That is to say: In the event of a war being forced on Germany, more than half of the population consists of people who are either more or less pacifist or else consciously hostile to defense and military matters. The opinion of some generals that military training (in a sudden war it could only be very brief) would eradicate ideological indoctrination by political parties is positively puerile. Even the two years military service [before 1914] in peacetime did not damage the SPD. To say that the SPD workers nevertheless did their duty in 1914 is wrong. For it was not the convinced Marxist who did his duty but the German in the Marxist who was stirred enough temporarily to renounce Marxism. The convinced Marxist leadership was already beginning to fight back in 1915 and, after remarkable and splendid resistance on the part of the population, finally in 1918 provoked a revolution and thereby caused the collapse of the Reich.

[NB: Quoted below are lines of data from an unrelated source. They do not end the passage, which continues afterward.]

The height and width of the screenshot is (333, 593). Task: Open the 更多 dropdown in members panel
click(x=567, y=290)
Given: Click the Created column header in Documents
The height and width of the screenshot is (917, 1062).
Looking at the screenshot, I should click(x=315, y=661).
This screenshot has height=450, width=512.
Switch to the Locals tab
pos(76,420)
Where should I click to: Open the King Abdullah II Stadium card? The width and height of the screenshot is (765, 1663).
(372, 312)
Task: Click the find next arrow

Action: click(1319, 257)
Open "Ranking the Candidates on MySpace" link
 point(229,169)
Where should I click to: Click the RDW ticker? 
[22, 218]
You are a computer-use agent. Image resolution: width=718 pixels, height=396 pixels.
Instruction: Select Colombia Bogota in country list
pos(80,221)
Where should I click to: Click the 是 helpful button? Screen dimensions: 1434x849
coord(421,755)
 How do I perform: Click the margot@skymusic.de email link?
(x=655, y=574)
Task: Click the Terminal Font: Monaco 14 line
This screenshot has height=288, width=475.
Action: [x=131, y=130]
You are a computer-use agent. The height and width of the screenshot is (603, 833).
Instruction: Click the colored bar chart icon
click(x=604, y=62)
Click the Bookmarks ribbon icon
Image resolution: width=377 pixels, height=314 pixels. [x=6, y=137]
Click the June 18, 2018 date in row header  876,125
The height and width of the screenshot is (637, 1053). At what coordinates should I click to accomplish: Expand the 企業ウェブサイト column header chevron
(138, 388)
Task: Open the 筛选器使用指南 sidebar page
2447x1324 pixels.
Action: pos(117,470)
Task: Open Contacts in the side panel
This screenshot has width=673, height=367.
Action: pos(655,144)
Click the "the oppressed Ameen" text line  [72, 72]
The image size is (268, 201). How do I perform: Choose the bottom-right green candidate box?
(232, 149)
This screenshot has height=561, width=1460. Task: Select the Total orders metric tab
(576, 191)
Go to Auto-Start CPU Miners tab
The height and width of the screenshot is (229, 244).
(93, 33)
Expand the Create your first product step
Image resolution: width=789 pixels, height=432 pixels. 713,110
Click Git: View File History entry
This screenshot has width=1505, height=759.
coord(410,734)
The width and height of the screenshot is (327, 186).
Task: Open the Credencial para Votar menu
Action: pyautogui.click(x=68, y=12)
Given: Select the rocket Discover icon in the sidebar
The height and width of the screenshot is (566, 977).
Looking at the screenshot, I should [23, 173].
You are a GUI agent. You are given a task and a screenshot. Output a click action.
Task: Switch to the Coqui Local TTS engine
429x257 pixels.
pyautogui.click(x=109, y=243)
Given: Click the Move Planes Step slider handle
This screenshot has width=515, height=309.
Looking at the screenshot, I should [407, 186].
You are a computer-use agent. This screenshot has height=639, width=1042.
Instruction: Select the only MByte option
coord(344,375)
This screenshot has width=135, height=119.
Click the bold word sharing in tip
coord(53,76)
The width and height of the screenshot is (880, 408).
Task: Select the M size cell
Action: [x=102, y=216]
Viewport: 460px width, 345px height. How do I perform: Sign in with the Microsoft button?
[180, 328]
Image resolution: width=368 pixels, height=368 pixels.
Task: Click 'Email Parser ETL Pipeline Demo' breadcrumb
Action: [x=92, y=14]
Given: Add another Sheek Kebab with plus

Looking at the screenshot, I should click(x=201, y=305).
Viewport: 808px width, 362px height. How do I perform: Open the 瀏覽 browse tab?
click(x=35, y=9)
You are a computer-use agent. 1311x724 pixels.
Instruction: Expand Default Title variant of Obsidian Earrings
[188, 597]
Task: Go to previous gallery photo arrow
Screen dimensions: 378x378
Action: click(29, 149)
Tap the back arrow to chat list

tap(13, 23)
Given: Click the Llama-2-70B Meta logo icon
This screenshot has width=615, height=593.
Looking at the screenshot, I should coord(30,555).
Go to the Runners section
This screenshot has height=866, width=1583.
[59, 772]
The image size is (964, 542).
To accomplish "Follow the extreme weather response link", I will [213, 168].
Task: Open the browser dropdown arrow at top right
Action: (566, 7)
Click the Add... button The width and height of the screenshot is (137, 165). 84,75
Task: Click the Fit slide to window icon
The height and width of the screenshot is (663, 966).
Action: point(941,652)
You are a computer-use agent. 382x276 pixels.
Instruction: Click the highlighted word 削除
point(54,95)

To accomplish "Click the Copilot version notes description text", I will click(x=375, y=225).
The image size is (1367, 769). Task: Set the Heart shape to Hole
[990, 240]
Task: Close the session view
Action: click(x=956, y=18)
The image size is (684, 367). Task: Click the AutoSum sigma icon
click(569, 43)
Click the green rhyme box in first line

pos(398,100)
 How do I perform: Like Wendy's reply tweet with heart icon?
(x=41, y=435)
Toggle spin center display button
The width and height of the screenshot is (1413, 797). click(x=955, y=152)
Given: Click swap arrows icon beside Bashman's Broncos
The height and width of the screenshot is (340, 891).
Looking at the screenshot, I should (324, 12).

The Social Democracy of those days cannot be remotely compared with the KPD of today. In 1914 Marxism was a theory; today it dominates in practice an enormous part of the world. A war fought by Germany in its present state would from the start subject the whole nation to a test of nerves which, as far as the home front is concerned at any rate, would bear no comparison with similar events in the World War.
The idea that in this case one can fall back on the nationalist leagues is very flattering for these organizations which nowadays suffer such abuse and persecution, but is likely to be not only of no practical significance, but rather produce fearful consequences. For, if the nationalist elements are called up and moved to the front as more or less untrained cannon fodder, the homeland would then be simultaneously delivered into the hands of the red mob. The year 1918 was child's play compared with what would happen then.
Thus, while our political and military strategists regard German rearmament as a technical or organizational matter, I see the precondition for any rearmament as the creation of a new German national unity of mind and of will. Without the solution of this problem all talk of 'equality of rights' and 'rearmament' is superficial and idle chatter.
This creation of a unity of ideology, mind, and will among our people is the task which I set myself fourteen years ago and which I have struggled to achieve ever since. I am not surprised that our official civil and military agencies treat this problem with a total lack of understanding, not to say stupidity. It has always been thus throughout history. No great ideas and reforms of humanity have ever come from the professionals. Why should it be any different today. However, recognition of this historical truth does not relieve the person who has taken the measure of this question in all its enormous significance from the duty of working to resolve it. I must, therefore, however regretfully, make a stand against, indeed must combat, any German government which is not ready and determined to carry out this inward rearmament of the German nation. All other measures follow from it.